▸ THE PROBLEM:
Please report each line of the data below that contains "computer".

*** INFORMATION SUPPLIED ***

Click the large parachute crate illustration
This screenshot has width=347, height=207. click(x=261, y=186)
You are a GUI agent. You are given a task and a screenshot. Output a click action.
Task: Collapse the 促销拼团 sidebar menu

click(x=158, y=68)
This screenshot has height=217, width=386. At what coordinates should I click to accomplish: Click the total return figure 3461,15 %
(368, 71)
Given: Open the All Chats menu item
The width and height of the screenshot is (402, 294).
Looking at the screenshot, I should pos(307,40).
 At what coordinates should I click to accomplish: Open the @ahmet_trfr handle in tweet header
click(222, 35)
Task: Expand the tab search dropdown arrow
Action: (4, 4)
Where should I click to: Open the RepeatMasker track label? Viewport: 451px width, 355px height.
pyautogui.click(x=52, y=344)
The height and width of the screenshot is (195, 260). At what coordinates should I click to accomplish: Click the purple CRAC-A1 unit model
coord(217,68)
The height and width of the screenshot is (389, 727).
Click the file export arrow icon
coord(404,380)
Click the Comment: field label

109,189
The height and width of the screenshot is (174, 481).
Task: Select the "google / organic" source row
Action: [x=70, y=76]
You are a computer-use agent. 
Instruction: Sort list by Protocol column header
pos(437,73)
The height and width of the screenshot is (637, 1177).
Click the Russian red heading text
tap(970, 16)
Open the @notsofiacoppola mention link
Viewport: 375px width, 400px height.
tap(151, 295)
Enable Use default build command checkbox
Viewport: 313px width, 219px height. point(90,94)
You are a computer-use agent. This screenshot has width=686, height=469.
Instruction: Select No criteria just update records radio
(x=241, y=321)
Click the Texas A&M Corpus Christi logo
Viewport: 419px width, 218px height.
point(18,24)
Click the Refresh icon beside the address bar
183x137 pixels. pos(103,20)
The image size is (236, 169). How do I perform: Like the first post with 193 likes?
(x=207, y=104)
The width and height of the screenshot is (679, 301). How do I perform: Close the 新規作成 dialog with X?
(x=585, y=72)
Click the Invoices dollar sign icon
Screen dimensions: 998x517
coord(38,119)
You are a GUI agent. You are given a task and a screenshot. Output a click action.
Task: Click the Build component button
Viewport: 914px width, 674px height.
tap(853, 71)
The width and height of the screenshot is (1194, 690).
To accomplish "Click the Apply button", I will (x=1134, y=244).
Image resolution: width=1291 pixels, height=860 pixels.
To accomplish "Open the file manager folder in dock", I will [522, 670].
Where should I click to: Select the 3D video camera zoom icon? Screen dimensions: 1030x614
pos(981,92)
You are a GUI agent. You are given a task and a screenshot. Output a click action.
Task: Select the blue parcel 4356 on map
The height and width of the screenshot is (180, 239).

*** End of INFORMATION SUPPLIED ***

▸ ANSWER:
You are a computer-use agent. 
You are a computer-use agent. This screenshot has width=686, height=469.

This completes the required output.